一陣子以前（好像是今年寒假左右？）曾經為 RW 架了 OpenVPN ，忘了是為什麼了，反正不外乎就是要搞邪惡計畫或者是玩遊戲。之前裝的時候還記得好像剛好是 2.0 RC12 然後剛好出 2.0 RC13 ， FreeBSD 的 Ports 還在舊的 1.1.2 的樣子，所以我用手動的方式搞上去的。印象中好像還用 Static Key 搞了很久，期間一直都沒注意到他說如果要用 tap driver 加上 server mode 的話得用 TLS/SSL 而不能用 preshare static key ，然後因此耍了蠻久的白痴。而且那時他沒有提供所謂的 EASY-RSA 這目錄裡的 script ，不然也許是我眼瞎沒找到，所以餵了憑證也生了好久。又因為要為每個人都建憑證大麻煩了，在那邊蓋半天之後才發現原來有 duplicate-cn 的選項讓大家都能用同一份 key ，後來把 key 跟著 OpenVPN GUI for Windows 給包起來給要用的人抓之後才好不容易弄好。

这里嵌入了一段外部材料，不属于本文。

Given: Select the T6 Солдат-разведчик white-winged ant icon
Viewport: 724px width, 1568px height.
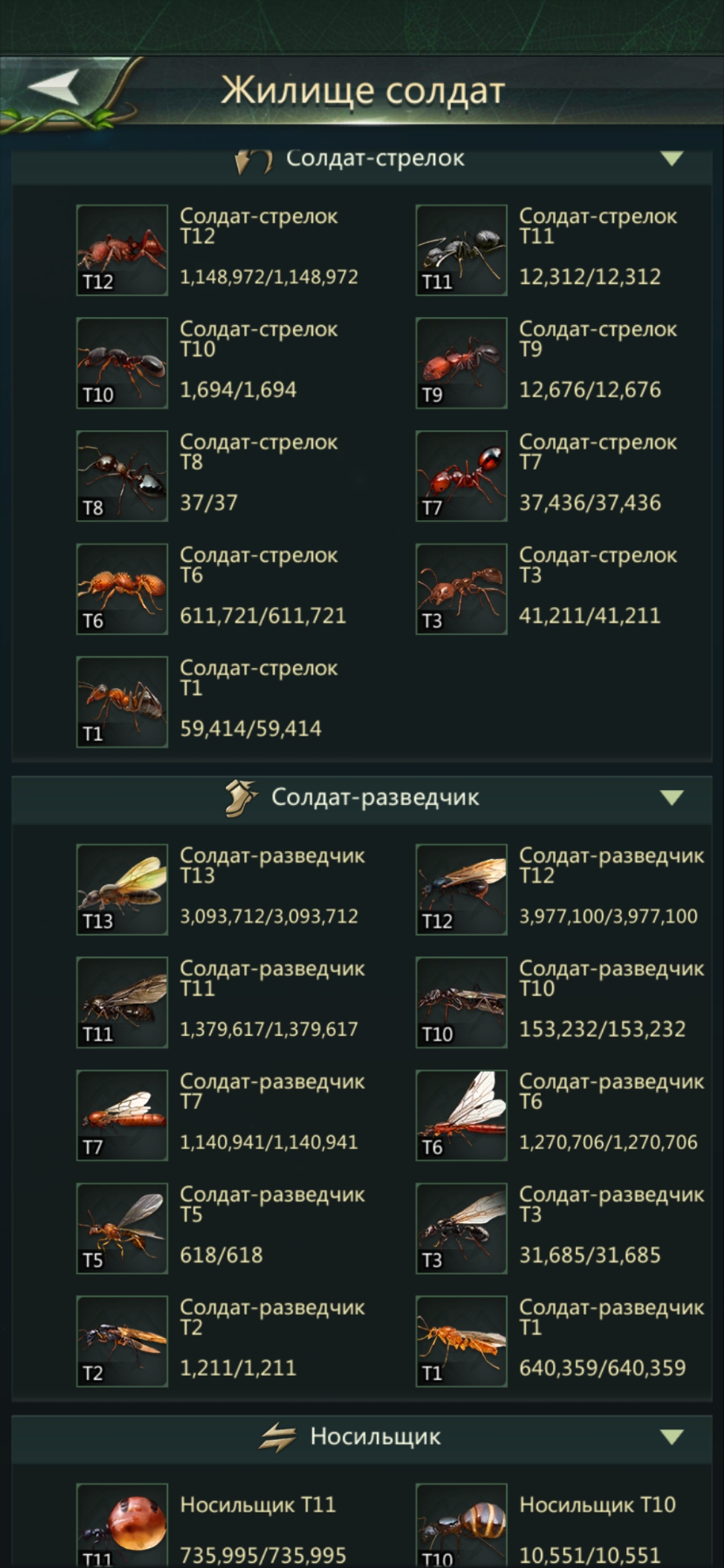Looking at the screenshot, I should pyautogui.click(x=461, y=1115).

現在由於學校的無線網路 仍然處於門戶大開的階段(完全沒有加密)，也因此在我之前的小黑上完全不敢裝 KKMAN / PCMAN 之類的軟體，也不敢連 MUD ，所以在打密碼的時後都得再三確認這網頁到底有沒有加密。雖然說用 ssh tunnel (經由 putty or pietty 來建立)到某台機器的 proxy 可以解決大部分的問題，不過這只限於 http protocol 。也因此又讓我興起了再來裝 OpenVPN 的念頭。擇日不如撞日，於是乎昨天帶完os的課後輔導後就在 LAB 動手了。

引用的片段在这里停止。